> [Text]

Personally, I follow the advice of Dr Micheal Gregor, one of his most recent books has over 13,000 citations! Their team has read over 20,000 nutritional papers!! And he'll tell you that whole grains and beans are an excellent staple of a healthy diet.
And with regards to Saturated Fat and even dietary cholesterol, he said, to make a really long story short, that they're really bad for you. There's way too many specifics to list but his 500+ page book (How not to age, and How not to Die) goes into great details and backs it up with a ton of research.
Actually, excessive omega-6 arachidonic acid intake is far more problematic than saturated fats. Dr. Gregor knows about the arachidonic acid problem but doesn't seem to understand it. https://nutritionfacts.org/topics/arachidonic-acid/
Compare what Gregor says to this comment by Norwegian animal science researchers. "Chicken meat is commonly regarded as a healthy type of meat; it is popular, and hence the consumption has increased. Chicken meat is lean, protein-rich and rich also in other important nutrients. However, the fatty acid composition is strongly dependent on the diet fed to the birds. A typical modern poultry diet is rich in cereals having a high ratio between omega-6 and omega-3 fatty acids. This diet is very different from the natural diet for the same species containing more green leaves that are rich in the omega-3 fatty acid alpha-linolenic acid (ALA). It has been shown that a diet rich in ALA gives increased concentrations of ALA, eicosapentaenoic acid (EPA), docosapentaenoic acid (DPA) and docosahexaenoic acid (DHA) in broiler muscle and improved, i.e. reduced ratio between total omega-6 and total omega-3 fatty acids. The utilisation of ALA and linoleic acid (LA) for synthesizing EPA and arachidonic acid (AA) depends on feed concentrations of ALA and LA as well as on other factors. Much AA in the diet may contribute to prostaglandin overproduction in disease situations in humans, but some AA is necessary for virtually every body function. Dietary sources of AA are especially meat, eggs and offal, with smaller amounts coming from milk and fish. https://pmc.ncbi.nlm.nih.gov/articles/PMC2875212/
It's likely that the global increase in obesity and diabetes is largely due to increased consumption of grain-fed monogastrics such as poultry and swine. A 2021 paper by Australian zoologist Anthony Hulbert, PhD entitled 'The under-appreciated fats of life' concludes, "As a final comment, I note that we are only beginning to understand the implications of the balance between omega-3 and omega-6 fats in the human diet. Although most animals have a relatively constant diet, we humans are especially diverse (both between individuals and over time) in the types of food we consume. Over the last half-century, the modern human food chain has emphasised omega-6 and diminished omega-3 intake, largely because of: (i) a shift from animal fats to vegetable oils, (ii) an increase in grain-fed meat and dairy, and (iii) a decline in full-fat dairy products from grass-fed livestock (an important source of omega-3). In the opinion of the current author and others, these diet trends are likely to be responsible for the increased incidence of obesity and other modern epidemics of chronic disease, but that is a story for another time." https://journals.biologists.com/jeb/article/224/8/jeb232538/...

> [Work instruction A] Write out the part of the diet discussion that opens with the words containing "Personally, I follow" and closes with "ton of research.", word for word.
> [Work instruction B] In the diet discussion, what is the title of the 2021 paper by Anthony Hulbert?
The listing after the diet discussion is separate material.

> [Source material]
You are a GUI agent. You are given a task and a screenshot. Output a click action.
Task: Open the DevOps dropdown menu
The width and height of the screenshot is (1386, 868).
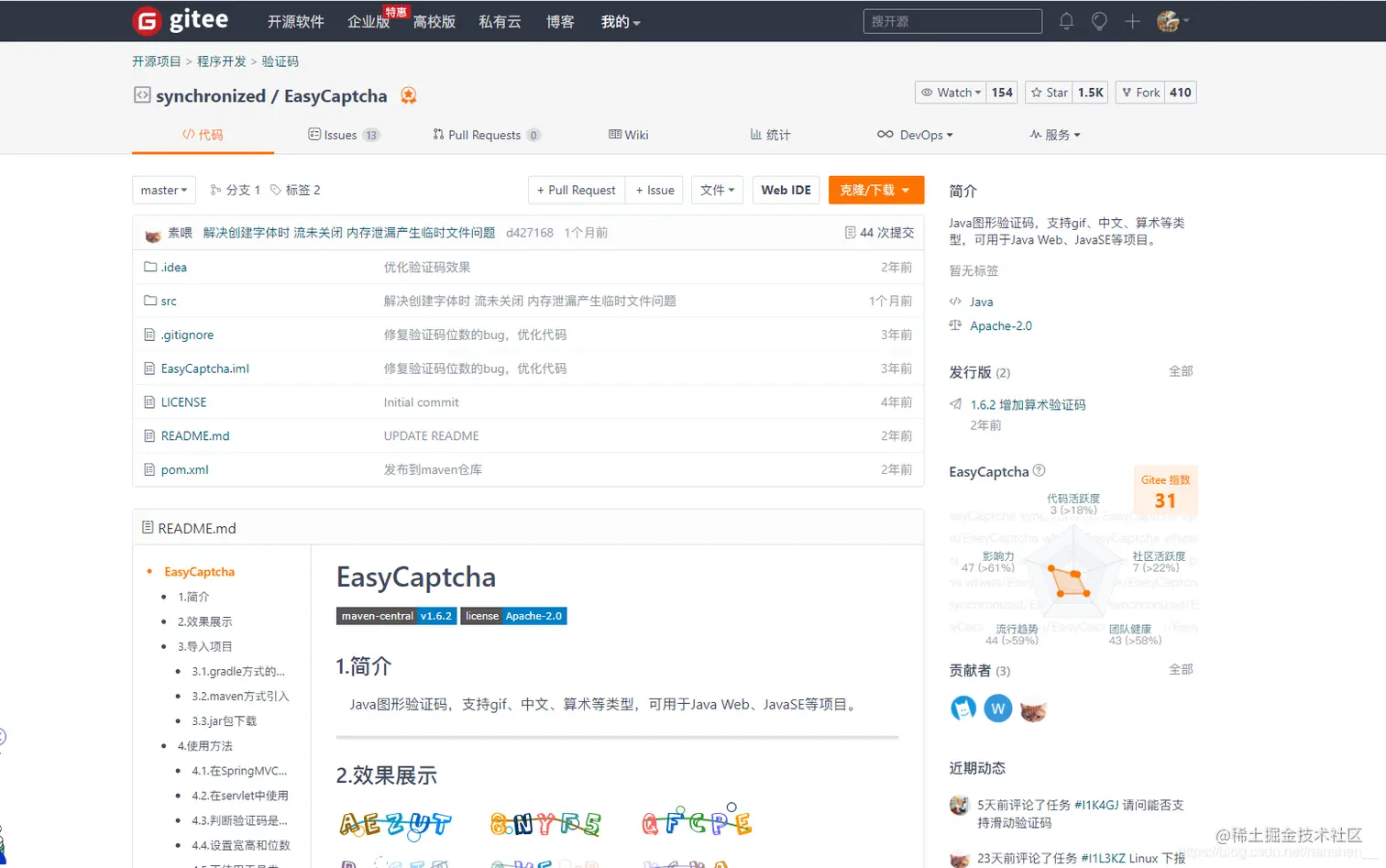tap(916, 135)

> [Worked solution A]
Personally, I follow the advice of Dr Micheal Gregor, one of his most recent books has over 13,000 citations! Their team has read over 20,000 nutritional papers!! And he'll tell you that whole grains and beans are an excellent staple of a healthy diet.
And with regards to Saturated Fat and even dietary cholesterol, he said, to make a really long story short, that they're really bad for you. There's way too many specifics to list but his 500+ page book (How not to age, and How not to Die) goes into great details and backs it up with a ton of research.

> [Worked solution B] The under-appreciated fats of life